3.2. Comparison of FT3, FT4, and TSH levels between HCs and AID patients

The HADS‐A score (P < .001) (Figure 1A), anxiety subject percentage (P = .002) (Figure 1B), HADS‐D (P < .001) (Figure 1C) score, and depression subject proportion (P < .001) (Figure 1D) were elevated in AID patients compared with HCs. Primarily, the FT3 (P < .001) (Figure 1E) and FT4 (P < .001) (Figure 1F) levels were markedly decreased, while the TSH (P < .001) level (Figure 1G) was notably increased in AID patients compared with HCs.

Anxiety, depression, FT3, FT4, and TSH in AID patients and HCs. HADS‐A score (A), anxiety subjects (B), HADS‐D score (C), depression subjects (D), FT3 level (E), FT4 level (F), and TSH level (G) between AID patients and HCs. AID, autoimmune disease; HCs, healthy controls; HADS‐A, Hospital Anxiety and Depression Scale‐Anxiety subscale; HADS‐D, Hospital Anxiety and Depression Scale‐Depression subscale; FT3, free triiodothyronine; FT4, free tetraiodothyronine; TSH, thyroid‐stimulating hormone

3.3. Associations of FT3, FT4, and TSH levels with anxiety in AID patients

The FT3 (P = .004) (Figure 2A) and TF4 (P = .001) (Figure 2B) levels were negatively correlated, while TSH (P = .763) (Figure 2C) level was not correlated with HADS‐A score in AID patients. In addition, the FT3 (P = .025) (Figure 2D) and FT4 (P < .001) (Figure 2E) levels were downregulated while the TSH (P = .136) (Figure 2F) level did not vary in AID patients with anxiety compared to AID patients without anxiety. These all indicated negative correlations of FT3 and FT4 with anxiety in AID patients.
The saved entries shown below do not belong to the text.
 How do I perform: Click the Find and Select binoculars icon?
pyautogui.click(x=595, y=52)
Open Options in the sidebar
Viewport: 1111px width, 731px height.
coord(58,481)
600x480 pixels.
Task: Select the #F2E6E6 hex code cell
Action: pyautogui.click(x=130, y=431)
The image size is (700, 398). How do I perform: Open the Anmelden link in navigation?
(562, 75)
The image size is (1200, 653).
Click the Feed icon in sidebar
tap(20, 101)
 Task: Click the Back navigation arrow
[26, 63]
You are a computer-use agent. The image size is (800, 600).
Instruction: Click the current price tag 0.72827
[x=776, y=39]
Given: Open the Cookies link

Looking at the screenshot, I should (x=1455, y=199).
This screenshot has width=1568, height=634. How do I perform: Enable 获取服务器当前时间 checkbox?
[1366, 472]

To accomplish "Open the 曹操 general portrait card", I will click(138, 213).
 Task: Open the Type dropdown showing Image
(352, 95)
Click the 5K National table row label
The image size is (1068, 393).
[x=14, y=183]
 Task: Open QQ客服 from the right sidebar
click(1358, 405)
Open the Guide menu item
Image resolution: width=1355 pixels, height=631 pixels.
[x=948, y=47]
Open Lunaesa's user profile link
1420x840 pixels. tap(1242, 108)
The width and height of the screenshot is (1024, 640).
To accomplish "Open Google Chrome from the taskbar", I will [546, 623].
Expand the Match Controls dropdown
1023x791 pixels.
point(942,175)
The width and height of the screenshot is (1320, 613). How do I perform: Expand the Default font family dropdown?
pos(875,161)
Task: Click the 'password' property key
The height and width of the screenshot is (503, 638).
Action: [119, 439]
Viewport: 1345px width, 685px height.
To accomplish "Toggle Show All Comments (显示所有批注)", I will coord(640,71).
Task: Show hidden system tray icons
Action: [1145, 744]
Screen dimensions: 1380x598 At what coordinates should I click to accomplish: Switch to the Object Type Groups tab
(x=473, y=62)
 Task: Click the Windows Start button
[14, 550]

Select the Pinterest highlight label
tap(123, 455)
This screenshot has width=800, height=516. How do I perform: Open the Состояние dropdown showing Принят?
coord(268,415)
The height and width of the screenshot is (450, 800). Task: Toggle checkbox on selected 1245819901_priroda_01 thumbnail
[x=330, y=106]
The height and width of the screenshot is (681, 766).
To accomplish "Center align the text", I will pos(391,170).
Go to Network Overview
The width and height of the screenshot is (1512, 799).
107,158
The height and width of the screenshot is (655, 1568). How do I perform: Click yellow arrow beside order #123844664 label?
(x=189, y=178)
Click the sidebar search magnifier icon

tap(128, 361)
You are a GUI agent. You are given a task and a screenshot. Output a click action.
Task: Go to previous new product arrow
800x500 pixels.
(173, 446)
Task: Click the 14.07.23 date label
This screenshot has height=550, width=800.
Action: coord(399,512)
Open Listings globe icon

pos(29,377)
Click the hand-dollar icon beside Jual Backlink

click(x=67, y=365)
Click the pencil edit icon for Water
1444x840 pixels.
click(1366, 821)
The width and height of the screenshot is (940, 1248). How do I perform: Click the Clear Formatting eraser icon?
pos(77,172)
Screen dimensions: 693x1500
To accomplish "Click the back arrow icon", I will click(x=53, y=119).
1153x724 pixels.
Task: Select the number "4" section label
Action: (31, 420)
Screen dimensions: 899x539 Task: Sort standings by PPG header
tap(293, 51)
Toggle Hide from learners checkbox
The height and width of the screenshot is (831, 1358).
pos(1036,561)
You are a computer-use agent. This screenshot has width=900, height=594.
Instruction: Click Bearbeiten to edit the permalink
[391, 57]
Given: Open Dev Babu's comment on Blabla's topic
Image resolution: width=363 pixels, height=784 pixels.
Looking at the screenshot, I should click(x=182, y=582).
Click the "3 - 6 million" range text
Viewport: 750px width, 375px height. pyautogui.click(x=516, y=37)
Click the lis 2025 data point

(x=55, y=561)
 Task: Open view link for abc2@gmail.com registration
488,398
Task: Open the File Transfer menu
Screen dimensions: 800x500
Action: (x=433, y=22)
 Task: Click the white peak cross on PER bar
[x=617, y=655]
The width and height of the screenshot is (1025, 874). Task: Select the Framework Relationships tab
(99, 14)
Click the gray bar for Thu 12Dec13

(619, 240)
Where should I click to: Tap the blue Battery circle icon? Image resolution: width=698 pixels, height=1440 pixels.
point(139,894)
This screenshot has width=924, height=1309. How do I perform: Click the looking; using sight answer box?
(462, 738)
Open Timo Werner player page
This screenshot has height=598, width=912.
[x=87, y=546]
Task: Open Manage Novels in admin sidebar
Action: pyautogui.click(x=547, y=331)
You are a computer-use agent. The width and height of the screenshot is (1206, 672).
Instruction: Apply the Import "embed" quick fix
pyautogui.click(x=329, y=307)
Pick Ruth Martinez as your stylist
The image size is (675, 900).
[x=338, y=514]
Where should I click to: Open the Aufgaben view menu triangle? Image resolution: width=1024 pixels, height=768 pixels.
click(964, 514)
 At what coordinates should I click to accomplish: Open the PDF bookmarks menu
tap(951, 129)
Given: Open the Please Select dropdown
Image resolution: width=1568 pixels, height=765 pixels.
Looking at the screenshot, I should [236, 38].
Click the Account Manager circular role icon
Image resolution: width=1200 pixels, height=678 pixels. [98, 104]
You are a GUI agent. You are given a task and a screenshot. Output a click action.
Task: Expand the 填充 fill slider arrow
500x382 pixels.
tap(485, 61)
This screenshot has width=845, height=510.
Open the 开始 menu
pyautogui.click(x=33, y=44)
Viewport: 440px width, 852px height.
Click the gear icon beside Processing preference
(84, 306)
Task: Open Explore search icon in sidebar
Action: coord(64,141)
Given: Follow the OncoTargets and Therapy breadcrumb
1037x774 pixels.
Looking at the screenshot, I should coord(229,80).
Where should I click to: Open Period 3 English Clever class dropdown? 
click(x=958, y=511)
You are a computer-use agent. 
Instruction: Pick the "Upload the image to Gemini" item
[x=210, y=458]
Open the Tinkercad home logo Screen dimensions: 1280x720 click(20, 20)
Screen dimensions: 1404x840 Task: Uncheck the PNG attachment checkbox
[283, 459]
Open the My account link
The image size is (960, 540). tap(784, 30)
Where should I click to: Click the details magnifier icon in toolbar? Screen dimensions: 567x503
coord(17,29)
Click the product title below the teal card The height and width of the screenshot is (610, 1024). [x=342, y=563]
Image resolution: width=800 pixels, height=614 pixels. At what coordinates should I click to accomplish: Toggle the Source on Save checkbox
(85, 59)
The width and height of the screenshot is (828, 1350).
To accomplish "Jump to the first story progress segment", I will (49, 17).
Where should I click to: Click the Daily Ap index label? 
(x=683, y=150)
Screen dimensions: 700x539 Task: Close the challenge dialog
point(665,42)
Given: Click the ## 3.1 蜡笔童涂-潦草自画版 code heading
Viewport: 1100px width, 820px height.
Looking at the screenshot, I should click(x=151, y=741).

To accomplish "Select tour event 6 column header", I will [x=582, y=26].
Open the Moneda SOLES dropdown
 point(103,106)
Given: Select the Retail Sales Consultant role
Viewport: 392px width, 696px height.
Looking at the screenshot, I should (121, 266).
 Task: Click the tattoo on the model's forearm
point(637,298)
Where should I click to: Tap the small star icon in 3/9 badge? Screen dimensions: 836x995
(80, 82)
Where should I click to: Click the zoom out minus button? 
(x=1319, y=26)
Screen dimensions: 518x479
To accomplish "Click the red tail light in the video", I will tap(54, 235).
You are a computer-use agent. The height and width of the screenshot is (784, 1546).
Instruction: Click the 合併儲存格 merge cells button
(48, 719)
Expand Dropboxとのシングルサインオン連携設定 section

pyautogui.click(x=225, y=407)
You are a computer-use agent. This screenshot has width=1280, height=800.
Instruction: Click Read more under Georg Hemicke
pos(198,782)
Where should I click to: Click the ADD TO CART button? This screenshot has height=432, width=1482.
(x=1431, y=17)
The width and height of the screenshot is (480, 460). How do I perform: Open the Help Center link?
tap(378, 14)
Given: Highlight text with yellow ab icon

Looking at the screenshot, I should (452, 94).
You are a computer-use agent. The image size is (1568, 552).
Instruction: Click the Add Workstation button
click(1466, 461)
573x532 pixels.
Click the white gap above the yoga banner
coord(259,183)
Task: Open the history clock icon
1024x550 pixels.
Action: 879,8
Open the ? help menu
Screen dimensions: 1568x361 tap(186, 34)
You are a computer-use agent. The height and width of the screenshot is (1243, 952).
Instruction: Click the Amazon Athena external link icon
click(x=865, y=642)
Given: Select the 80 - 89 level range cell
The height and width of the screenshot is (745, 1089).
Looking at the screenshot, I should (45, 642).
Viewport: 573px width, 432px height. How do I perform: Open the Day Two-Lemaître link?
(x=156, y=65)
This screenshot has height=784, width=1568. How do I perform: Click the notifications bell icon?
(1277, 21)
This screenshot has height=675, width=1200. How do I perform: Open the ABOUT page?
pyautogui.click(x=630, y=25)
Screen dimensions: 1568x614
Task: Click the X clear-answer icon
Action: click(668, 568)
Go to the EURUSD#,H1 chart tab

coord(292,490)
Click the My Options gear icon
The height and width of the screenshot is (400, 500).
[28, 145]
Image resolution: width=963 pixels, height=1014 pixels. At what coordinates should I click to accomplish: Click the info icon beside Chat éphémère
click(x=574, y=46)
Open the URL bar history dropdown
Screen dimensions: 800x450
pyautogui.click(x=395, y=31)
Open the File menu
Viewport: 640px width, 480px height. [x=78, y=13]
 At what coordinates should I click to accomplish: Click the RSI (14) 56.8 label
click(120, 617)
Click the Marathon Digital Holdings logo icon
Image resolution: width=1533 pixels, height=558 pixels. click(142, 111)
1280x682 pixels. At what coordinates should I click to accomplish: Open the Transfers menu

Correlations of FT3, FT4, and TSH with anxiety in AID patients. Associations of FT3 level (A), FT4 level (B), and TSH level (C) with HADS‐A score, and the FT3 level (D), FT4 level (E), as well as TSH level (F) between AID patients with anxiety and AID patients with no anxiety. FT3, free triiodothyronine; FT4, free tetraiodothyronine; TSH, thyroid‐stimulating hormone; HADS‐A, Hospital Anxiety and Depression Scale‐Anxiety subscale; AID, autoimmune disease

3.4. Associations of FT3, FT4, and TSH with depression in AID patients

The levels of FT3 (P = .010) (Figure 3A) and FT4 (P < .001) (Figure 3B) were negatively associated while TSH level (P = .041) (Figure 3C) was positively associated with HADS‐D score in AID patients. Besides, the FT3 (P = .003) (Figure 3D) and FT4 (P < .001) (Figure 3E) levels were reduced but the TSH (P = .196) (Figure 3F) level was of no difference in AID patients with depression compared with AID patients without depression. These data suggested that FT3 and FT4 were negatively associated with depression in AID patients.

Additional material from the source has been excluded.